‘Pakistan 7th among 50 countries in cervical cancer deaths’
The Cervical Cancer Global Crisis Card (CCGCC) has ranked Pakistan 7th out of 50 countries with highest number of cervical cancer deaths.
This was revealed at a press briefing arranged by the United Against Cervical Cancer (UACC) in the backdrop of world cancer awareness campaign on Tuesday.
Dr. Noreen Zafar, Consultant Gynaecologist, at Doctors Hospital said Cervical Cancer was the second most common cancer in women worldwide and the third leading cause of cancer deaths in women. It kills estimated 275,000 women every year and 500,000 new cases are reported worldwide.
She added ‘cervical cancer' was the only cancer which was almost entirely preventable.
We know what causes it, Human Papiloma Virus (HPV) and there is even a vaccination to prevent it. It is very unfortunate that everyday 20 women die of cervical cancer which can be prevented through a vaccine’.
Sr. Asif Kaleem Sheikh, President Pakistan Paediatric Association Punjab, said every woman was at a risk. The best time to get vaccinated is before marriage, however all females from nine years onwards can benefit from vaccine against Cervical Cancer. Getting the vaccine as early as possible will protect them in future.
He said Pakistan had an increasing trend of cervical cancer cases which were normally diagnosed at advanced stages when a woman was in the prime of her life taking care of her children and family. It is very important to educate masses and persuade them to get their daughters vaccinated, he added.
Dr. Haroon Hamid, General Secretary PPA Punjab, said according to a study carried out by the WHO, numerous tools and technologies existed to prevent cervical cancer. These interventions remain largely inaccessible to girls and women who need them the most.
‘In Pakistani culture we spend millions of rupees on weddings and futile rituals like dowry, however when it comes to health of daughters and wives, we are ignorant and consider such topics a taboo. We believe that the best gift to our daughters on their wedding will be vaccination against this killer disease as more than 60% of those who get cervical cancer die from it,’ he added.

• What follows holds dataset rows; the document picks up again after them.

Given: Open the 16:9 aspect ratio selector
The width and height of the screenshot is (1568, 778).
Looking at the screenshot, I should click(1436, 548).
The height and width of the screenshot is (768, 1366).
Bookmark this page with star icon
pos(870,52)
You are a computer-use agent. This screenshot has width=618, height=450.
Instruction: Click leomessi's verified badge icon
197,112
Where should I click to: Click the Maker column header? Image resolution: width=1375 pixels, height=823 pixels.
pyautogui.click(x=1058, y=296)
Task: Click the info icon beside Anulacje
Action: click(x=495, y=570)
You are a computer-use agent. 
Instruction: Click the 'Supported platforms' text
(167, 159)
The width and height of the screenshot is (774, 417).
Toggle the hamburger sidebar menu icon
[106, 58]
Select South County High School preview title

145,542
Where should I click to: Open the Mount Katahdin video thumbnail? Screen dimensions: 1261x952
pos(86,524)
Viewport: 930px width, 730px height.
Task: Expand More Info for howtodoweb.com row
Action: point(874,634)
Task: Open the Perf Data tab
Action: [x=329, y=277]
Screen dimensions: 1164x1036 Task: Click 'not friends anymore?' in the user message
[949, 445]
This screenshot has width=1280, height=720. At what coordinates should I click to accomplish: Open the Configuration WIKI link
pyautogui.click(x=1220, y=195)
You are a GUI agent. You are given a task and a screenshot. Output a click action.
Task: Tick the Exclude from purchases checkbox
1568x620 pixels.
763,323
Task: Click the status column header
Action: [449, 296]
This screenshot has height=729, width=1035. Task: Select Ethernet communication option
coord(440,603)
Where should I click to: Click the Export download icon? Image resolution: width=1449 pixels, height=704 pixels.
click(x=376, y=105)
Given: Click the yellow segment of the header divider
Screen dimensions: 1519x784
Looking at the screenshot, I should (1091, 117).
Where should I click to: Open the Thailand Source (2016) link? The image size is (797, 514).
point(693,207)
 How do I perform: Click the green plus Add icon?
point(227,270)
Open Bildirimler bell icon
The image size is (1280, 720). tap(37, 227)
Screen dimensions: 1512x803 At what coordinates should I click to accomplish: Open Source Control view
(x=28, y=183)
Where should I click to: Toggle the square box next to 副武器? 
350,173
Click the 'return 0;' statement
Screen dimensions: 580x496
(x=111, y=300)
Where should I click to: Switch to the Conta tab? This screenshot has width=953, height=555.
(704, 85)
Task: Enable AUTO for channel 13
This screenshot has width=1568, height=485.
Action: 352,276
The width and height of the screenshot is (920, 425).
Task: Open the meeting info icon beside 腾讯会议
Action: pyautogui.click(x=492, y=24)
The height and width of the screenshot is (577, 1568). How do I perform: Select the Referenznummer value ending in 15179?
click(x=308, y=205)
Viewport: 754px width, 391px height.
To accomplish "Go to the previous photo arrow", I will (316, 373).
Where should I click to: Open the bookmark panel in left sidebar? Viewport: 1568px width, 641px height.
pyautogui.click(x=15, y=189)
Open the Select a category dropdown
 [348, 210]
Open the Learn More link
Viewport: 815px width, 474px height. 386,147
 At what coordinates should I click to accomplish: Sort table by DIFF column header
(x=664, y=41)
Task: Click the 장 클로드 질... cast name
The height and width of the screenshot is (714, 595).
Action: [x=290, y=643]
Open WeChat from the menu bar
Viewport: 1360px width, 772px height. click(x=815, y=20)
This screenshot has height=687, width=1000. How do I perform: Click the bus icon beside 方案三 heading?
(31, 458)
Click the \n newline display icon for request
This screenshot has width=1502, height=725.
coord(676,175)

Health expert said unawareness regarding the disease was the dilemma of our society. Despite our social barriers, government, policymakers and medical fraternity must come together to create awareness in the public. It will encourage our women for screening and vaccination against this deadly, but preventable disease.
‘WHO study shows that in Pakistan, the cervical cancer is less than nine per 100,000 back in 2002 which has moved to 13.6 per 100,000 in 2008.
It showed that the country was moving from low risk level to moderate risk level making it a danger zone where young girls were more at risk than before.
We are standing in 2016 and any concerned person can sense the gravity of conditions. Lack of latest data and research are adding to the misery,’ they added.
The UACC is established with an aim to fight this disease and protect our women who have the responsibility of upbringing our generations. We must not forget that vaccination along with screening can reduce the incidence of cervical cancer by 94% and the screening should be continued even after vaccination, panelists concluded.